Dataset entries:
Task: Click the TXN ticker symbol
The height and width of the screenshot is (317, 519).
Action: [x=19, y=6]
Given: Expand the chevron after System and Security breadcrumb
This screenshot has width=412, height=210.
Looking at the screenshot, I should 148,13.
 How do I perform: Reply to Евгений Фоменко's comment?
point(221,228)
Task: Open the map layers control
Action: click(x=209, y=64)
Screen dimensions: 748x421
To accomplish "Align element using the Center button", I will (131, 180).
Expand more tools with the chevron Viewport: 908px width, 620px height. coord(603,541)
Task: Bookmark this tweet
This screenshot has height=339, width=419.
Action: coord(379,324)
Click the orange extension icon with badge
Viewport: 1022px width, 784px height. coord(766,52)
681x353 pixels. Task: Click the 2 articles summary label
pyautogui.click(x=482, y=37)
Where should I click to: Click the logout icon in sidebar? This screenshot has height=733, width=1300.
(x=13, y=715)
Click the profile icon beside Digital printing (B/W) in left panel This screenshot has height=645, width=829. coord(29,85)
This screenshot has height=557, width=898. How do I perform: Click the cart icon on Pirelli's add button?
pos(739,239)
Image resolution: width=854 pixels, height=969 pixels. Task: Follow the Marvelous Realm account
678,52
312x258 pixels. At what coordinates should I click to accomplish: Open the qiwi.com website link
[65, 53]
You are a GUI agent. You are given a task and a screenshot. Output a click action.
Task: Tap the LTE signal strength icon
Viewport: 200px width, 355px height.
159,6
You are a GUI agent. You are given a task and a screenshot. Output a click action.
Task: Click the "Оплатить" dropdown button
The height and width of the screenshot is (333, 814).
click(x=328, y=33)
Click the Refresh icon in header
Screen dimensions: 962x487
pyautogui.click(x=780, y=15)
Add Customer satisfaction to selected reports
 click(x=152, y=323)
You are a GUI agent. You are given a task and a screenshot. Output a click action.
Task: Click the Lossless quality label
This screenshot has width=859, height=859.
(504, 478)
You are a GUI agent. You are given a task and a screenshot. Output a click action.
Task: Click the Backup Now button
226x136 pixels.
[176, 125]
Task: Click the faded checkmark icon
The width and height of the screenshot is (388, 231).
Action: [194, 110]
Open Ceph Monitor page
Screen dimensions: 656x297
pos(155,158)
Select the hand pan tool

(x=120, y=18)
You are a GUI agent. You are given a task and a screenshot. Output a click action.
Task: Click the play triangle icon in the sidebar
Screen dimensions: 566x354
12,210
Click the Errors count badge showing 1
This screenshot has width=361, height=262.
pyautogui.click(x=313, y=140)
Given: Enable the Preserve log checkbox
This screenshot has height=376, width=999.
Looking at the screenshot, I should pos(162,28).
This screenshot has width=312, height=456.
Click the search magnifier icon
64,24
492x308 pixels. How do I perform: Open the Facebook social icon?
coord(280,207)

- [Exercise objective]:
Every line that contains the string "Expand" should be returned from the data.

- [Answer space]:
Given: Expand the chevron after System and Security breadcrumb
Expand more tools with the chevron Viewport: 908px width, 620px height. coord(603,541)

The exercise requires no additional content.